Kto podpisał zgodę, komu Polska ma "zawdzięczać" te wydatki, złą sławę, pogrzeby?
Moim zdaniem była to decyzja szkodliwa dla Polski i ci decydenci powinni być osądzeni nie przez takich jak ja, lecz przez Sąd lub Trybunał.
+ walka z produkcją i przemytem narkotyków + trening żołnierzy w warunkach zbliżonych do prawdziwego pola walki, testowanie sprzętu itp.

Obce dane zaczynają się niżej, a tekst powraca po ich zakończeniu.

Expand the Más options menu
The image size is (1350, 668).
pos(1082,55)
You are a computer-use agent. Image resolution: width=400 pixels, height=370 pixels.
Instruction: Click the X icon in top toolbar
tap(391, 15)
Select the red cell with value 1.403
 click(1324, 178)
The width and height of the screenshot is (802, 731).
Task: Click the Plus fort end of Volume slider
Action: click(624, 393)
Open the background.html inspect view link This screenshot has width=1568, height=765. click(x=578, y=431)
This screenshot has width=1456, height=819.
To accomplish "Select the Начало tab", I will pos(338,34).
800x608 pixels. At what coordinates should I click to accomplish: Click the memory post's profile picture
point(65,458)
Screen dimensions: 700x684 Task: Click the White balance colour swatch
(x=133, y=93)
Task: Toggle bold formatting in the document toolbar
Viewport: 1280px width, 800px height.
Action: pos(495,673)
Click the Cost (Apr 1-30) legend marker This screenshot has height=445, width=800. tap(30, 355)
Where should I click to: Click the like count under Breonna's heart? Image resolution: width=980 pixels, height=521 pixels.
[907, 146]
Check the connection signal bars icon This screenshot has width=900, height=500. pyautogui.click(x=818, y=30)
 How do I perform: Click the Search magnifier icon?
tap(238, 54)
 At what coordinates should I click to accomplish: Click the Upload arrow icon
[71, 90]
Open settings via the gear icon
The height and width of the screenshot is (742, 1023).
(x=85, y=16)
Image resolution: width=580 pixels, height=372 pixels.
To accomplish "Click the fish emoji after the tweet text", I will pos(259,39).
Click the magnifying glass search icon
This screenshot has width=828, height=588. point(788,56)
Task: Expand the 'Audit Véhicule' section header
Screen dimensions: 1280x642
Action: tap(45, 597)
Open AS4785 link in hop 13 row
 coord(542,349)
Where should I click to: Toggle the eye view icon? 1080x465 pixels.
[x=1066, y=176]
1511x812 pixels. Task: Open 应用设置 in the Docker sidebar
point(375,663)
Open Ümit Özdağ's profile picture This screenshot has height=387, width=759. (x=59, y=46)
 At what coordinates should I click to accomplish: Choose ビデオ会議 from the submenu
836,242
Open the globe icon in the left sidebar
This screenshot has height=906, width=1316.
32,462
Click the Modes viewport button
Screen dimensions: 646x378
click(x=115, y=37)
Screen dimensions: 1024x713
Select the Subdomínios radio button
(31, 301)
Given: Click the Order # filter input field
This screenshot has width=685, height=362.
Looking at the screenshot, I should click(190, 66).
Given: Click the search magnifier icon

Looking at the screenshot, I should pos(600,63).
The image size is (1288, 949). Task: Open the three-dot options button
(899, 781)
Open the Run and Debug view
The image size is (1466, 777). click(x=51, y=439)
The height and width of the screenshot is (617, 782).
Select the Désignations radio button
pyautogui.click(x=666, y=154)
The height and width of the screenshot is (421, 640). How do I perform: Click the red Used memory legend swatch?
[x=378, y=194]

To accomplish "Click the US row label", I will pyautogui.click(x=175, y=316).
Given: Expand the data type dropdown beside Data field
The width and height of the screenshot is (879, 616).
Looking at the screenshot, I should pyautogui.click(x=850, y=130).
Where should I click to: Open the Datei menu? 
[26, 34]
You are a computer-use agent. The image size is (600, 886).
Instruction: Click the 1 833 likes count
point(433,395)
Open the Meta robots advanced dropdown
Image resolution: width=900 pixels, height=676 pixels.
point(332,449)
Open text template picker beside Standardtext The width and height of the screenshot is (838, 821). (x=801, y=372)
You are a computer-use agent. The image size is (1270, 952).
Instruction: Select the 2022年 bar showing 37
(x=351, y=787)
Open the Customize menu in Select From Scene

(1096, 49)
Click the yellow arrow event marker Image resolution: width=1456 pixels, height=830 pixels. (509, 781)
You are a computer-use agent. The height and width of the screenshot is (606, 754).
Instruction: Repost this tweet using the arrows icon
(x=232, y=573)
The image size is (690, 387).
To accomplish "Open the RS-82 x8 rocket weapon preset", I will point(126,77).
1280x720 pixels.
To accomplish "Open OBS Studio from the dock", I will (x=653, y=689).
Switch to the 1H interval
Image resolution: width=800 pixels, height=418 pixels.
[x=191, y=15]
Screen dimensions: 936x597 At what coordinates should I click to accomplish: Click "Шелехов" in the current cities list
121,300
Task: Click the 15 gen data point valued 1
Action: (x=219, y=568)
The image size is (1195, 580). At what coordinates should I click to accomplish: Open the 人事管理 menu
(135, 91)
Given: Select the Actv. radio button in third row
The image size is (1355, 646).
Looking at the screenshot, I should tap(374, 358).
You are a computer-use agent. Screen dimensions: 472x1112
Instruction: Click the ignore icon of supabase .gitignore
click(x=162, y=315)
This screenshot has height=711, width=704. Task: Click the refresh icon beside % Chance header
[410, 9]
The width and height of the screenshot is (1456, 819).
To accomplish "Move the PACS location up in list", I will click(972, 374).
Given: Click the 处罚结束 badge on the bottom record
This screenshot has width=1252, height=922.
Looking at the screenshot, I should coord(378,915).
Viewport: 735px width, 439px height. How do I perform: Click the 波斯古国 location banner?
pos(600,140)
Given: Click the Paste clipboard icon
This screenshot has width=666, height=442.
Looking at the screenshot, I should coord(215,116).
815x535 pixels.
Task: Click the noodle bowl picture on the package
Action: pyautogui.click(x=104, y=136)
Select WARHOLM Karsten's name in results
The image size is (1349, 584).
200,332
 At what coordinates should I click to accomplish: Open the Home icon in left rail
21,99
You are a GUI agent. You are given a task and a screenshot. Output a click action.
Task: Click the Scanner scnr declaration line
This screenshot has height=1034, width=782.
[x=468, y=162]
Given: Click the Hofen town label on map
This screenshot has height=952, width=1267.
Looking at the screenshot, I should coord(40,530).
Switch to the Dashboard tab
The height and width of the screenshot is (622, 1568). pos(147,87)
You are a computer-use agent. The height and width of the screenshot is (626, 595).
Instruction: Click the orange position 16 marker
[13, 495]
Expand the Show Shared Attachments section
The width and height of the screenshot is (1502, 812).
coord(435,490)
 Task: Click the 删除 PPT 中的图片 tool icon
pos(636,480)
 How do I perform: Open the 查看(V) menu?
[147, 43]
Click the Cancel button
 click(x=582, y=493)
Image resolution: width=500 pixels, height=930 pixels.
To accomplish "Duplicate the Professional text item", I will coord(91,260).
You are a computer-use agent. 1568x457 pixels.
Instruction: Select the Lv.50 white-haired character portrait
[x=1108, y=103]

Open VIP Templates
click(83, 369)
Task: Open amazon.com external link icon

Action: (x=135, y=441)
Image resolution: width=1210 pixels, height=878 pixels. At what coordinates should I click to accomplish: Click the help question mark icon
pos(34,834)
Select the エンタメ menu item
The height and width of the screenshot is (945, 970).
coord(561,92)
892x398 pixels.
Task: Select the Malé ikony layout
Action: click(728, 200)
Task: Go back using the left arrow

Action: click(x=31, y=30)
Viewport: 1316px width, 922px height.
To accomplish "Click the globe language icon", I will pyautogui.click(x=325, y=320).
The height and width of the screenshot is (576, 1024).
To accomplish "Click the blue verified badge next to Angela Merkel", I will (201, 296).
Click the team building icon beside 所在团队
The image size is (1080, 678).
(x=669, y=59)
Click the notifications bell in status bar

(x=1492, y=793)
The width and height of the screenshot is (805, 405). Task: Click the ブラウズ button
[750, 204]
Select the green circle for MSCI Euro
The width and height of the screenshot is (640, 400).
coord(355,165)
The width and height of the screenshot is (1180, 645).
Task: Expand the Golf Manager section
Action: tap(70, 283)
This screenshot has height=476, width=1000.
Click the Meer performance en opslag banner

Z uwagi na pkt. 1 i 2 to zupełnie inna sytuacja, niż w Iraku.
Przypominają innym, dlaczego między innymi należy obalić kapitalizm.
Moim zdaniem, jak najbardziej słusznie, a wycofanie wojsk było błędem.
Tak jak za co najwyżej parę lat okaże się, że otrzymały tam łomot również demokracje burżuazyjne.
"lewicowe" SLD i do Iraku i do Afganistanu,i nic tego nie zmieni i to oni odpowiadają za śmierć naszych żółnierzy, a teraz hipokryci niby sprzeciwają się tarczy antyrakietowej.
Rozumiem, że chciałbyś aby w Afganistanie dalej rządzili talibowie?
I ponieważ jestem wrogiem wolności, chciałbym, żeby nakazali mi nosić turban i brodę, którą by mi regularnie mierzyli.
Meandry niektórych odmian myśli lewicowej są dla mnie nie do ogarnięcia...
No i nawet prawdziwi zabici są i ranni, a nie tylko manekiny jak na poligonie, choć tak wogóle to sie z toba i nawet z kwakiem musze zgodzic.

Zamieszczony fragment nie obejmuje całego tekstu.